The Laughlin Lake protected area forms the central link in a conservation network that spans across Galiano Island. With Bodega Ridge Provincial Park to the west, and the Cable Bay Covenant nearby to the east, the Mid-Galiano Conservation Network is an important corridor for species to find sanctuary within. The Galiano Conservancy Association leads school trips and interpretative walks through the protected area.
Laughlin Lake holds a storied past of transformation. The lake was drained and the bed likely used for agriculture in the late 1800s. It was not until the 1970s, presumably when beavers re-colonized the area, that standing water began to collect in the Laughlin Lake basin. In the late 1970s, the east end of the lake was heavily disturbed by a gravel pit operation that mined to the waters edge. In the 1990's, the lake ecosystem was further disturbed through nearby construction of a road.
When the lake property was offered for sale through a foreclosure in 2000, the Galiano Conservancy Association knew it had to act fast to protect this important habitat. A conservation-minded individual agreed to provide an interest free loan so the Conservancy could purchase the property immediately. The conservancy, Habitat Acquisition Trust, Environment Canada and the Islands Trust Conservancy then teamed up to raise the funds needed to repay the loan. In 2003, the property was officially protected. The Islands Trust Conservancy holds a conservation covenant on Laughlin Lake, adding a second layer of permanent protection for the property.
In 2013, Ken and Linda Millard, who owned a neighbouring property, subdivided their property under Section 99 of the Land Title Act, donating a portion of their property to add to the protected area. Their donation creates a permanently protected forested buffer for Laughlin Lake, and will one day link a foot path from Bodega Ridge Provincial Park to Cable Bay and Pebble Beach.

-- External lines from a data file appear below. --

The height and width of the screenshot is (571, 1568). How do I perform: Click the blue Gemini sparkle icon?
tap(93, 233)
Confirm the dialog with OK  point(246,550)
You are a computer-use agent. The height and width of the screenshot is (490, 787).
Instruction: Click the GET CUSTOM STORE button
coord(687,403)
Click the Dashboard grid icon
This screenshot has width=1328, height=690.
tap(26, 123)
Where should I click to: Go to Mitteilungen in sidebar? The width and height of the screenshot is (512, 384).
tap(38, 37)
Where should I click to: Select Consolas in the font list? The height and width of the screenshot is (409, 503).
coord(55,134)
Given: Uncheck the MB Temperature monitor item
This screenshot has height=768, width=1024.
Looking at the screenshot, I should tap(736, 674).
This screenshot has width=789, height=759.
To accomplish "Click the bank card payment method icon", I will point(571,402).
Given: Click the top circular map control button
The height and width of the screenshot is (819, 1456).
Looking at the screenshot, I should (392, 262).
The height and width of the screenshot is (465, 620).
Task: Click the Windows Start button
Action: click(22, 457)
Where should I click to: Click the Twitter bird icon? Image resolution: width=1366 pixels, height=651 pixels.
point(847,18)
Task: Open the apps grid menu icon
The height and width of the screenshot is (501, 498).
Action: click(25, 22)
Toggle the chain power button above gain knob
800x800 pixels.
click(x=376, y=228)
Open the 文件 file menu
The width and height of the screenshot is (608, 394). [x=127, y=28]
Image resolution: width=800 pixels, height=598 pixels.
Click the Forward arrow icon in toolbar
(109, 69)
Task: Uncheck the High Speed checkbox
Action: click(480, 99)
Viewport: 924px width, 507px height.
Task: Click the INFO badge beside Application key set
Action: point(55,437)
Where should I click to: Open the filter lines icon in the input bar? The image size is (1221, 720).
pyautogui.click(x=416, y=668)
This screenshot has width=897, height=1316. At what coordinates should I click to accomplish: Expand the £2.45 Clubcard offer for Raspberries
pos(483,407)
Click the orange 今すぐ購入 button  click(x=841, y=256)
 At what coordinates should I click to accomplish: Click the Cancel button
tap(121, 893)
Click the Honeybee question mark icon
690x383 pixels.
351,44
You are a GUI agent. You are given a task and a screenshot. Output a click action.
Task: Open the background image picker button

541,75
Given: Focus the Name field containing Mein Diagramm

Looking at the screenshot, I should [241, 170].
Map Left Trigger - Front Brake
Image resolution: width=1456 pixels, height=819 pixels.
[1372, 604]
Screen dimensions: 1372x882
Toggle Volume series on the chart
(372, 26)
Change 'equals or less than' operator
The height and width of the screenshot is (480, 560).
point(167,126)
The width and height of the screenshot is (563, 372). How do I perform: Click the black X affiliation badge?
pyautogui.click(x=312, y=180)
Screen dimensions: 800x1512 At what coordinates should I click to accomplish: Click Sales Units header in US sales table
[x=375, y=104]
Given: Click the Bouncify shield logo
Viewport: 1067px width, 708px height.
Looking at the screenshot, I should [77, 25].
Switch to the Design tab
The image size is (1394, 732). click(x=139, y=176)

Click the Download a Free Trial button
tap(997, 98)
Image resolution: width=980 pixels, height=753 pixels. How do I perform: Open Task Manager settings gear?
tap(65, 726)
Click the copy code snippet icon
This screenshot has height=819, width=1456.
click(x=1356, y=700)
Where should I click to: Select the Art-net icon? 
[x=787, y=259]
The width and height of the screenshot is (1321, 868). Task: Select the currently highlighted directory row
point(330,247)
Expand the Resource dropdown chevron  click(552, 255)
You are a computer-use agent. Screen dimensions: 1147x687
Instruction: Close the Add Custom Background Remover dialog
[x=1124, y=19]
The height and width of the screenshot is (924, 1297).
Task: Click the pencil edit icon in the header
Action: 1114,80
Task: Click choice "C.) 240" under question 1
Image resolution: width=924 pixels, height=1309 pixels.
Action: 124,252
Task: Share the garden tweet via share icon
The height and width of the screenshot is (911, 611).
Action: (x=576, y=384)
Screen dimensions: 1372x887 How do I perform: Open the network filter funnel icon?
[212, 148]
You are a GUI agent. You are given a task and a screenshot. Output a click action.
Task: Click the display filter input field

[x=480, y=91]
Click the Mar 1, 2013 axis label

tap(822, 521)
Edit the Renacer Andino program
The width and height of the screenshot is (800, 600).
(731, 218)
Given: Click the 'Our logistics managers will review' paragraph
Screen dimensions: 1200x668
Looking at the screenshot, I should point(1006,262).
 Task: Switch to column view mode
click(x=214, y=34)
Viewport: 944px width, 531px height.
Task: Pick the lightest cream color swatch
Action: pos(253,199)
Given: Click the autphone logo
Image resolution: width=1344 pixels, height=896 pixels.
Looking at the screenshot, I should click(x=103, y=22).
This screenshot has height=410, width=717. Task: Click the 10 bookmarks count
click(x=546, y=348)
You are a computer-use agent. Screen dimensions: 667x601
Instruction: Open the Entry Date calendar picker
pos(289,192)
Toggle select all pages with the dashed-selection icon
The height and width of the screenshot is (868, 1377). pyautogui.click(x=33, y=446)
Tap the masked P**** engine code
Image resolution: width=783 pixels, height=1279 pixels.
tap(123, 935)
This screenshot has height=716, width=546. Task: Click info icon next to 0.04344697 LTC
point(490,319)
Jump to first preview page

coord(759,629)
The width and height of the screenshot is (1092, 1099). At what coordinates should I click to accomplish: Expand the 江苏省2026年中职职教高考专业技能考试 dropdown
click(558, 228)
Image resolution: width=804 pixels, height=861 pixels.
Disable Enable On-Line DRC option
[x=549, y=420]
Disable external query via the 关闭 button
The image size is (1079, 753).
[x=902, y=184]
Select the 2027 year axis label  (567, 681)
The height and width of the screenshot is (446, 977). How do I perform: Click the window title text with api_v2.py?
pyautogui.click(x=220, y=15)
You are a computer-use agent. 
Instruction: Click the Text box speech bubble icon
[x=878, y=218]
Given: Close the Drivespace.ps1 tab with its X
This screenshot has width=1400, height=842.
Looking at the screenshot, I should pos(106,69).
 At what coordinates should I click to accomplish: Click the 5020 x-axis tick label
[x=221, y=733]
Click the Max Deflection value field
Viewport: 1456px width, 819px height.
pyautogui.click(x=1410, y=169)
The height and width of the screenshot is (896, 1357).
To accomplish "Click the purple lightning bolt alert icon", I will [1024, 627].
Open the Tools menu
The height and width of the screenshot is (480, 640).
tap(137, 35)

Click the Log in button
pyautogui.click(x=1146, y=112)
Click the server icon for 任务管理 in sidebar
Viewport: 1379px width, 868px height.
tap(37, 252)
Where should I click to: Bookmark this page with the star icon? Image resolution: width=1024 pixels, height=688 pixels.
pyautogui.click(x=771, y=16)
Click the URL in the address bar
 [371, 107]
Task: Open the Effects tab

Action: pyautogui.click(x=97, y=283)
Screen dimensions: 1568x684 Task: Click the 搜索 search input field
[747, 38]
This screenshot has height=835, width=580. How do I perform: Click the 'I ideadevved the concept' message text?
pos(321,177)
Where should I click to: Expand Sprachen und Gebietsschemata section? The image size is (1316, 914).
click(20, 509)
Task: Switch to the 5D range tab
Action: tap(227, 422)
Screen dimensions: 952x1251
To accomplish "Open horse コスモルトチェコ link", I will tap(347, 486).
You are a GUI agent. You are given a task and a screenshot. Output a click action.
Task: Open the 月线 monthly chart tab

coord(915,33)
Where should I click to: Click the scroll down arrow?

The Laughlin Lake protected area is open to the local community for light recreational use, such as walking and nature appreciation. At this time, one trail is open, taking visitors from Vineyard Way to a short peninsula into Laughlin Lake. Please respect the neighbours of this protected area by refraining from using any other trails that might travel onto private property. Please keep pets under control to make sure the wildlife that find sanctuary here are not harassed. To protect sensitive birds and animals using the lake, please refrain from boating (including canoeing) on the lake.
The Galiano Conservancy Association manages the Laughlin Lake protected area. The conservancy removes invasive species from the area, plants native vegetation, and has added coarse woody debris to the site to make the ecosystem more habitable for native plants and animals. The properties are monitored annually by the conservancy and the Islands Trust Conservancy.
The Islands Trust Conservancy plans to develop a management plan and priorities for the new addition to the protected area in 2013.